Significant correlations between ENF loss and severity of spinal cord inflammation and viral load in the cART-naïve macaques is compelling and, along with the findings of Tang et al in mice, suggest that chronic stimulation and perhaps injury of the central terminus of sensory nerves can contribute to pathologic changes in the peripheral nerve fibers. In cART-treated animals, which also exhibited significant ENF loss, peripheral nerve damage may be attributable to antiretroviral toxicity rather than virus-induced injury to the sensory pathway. Future studies with uninfected, cART-treated macaques will be instrumental in dissecting this complex pathogenesis.

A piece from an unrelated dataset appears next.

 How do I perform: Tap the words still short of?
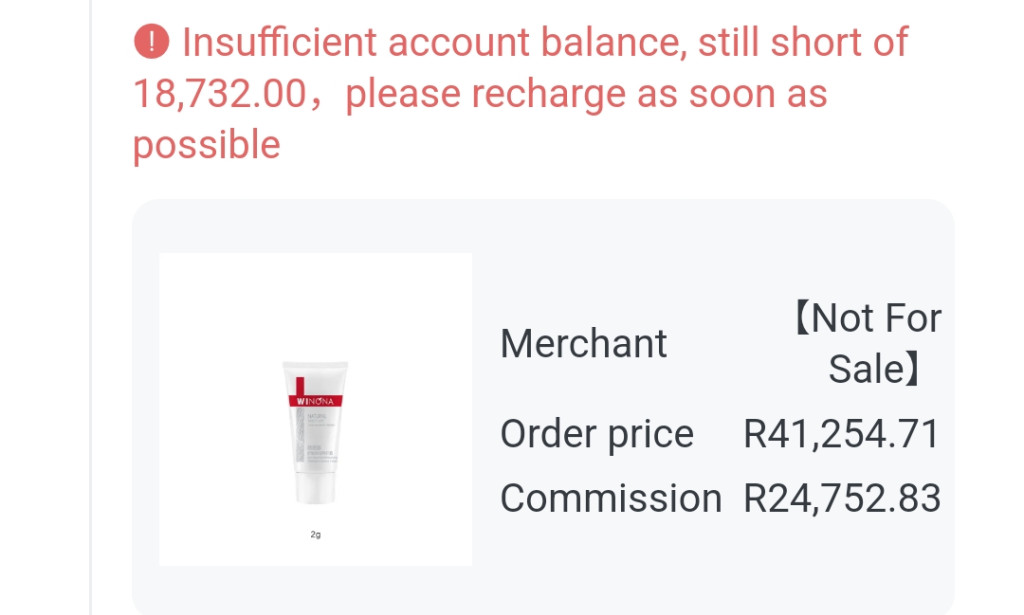pyautogui.click(x=803, y=42)
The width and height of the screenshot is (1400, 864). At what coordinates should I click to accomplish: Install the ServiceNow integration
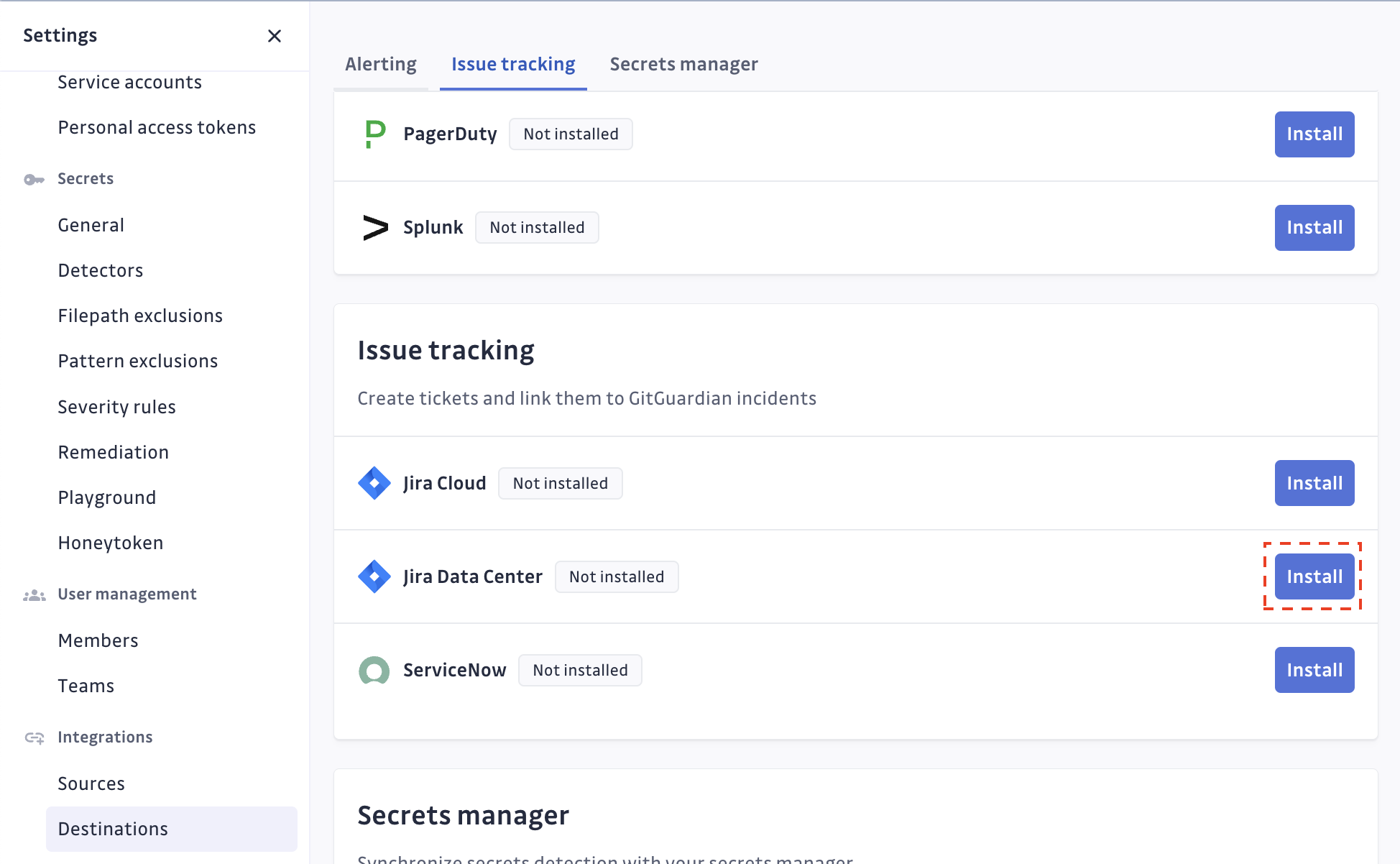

Study of the spinal cord is also germane to another critically important topic in contemporary HIV research, i.e. viral eradication from the CNS. Several studies have demonstrated the presence of low-level viral RNA, integrated viral DNA, and persistent immune activation in the brains of HIV patients and SIV-infected primates on suppressive cART; the authors have hypothesized that microglia and infiltrating macrophages serve as reservoirs for residual viral replication and reactivation in the CNS (2, 21–23, 51–53). However, there are currently no published studies addressing whether the spinal cord, a major component of the CNS, is also a potential viral reservoir in patients on modern cART. Our results show that the spinal cord is an active site of viral infection and replication in some cART-naïve animals. Because microglia and infiltrating macrophages are also abundant in the spinal cord, studies investigating CNS viral latency and persistent neuroinflammation should consider evaluating multiple anatomic locations in the spinal cord as well as the brain. Also, rodent models of acute CNS inflammation have revealed major differences in immune responses, microglial activation, and blood-CNS-barrier breakdown when comparing the brain and spinal cord (54–58). This dichotomy has yet to be investigated in a primate model of chronic CNS inflammation and could have substantial impact on the pathogenesis of HIV infection and persistence in the CNS. Studies based in the SIV/pigtailed macaque model could investigate the presence of residual low-level viral replication, as well as latent, integrated provirus in macrophages and microglia of the spinal cord.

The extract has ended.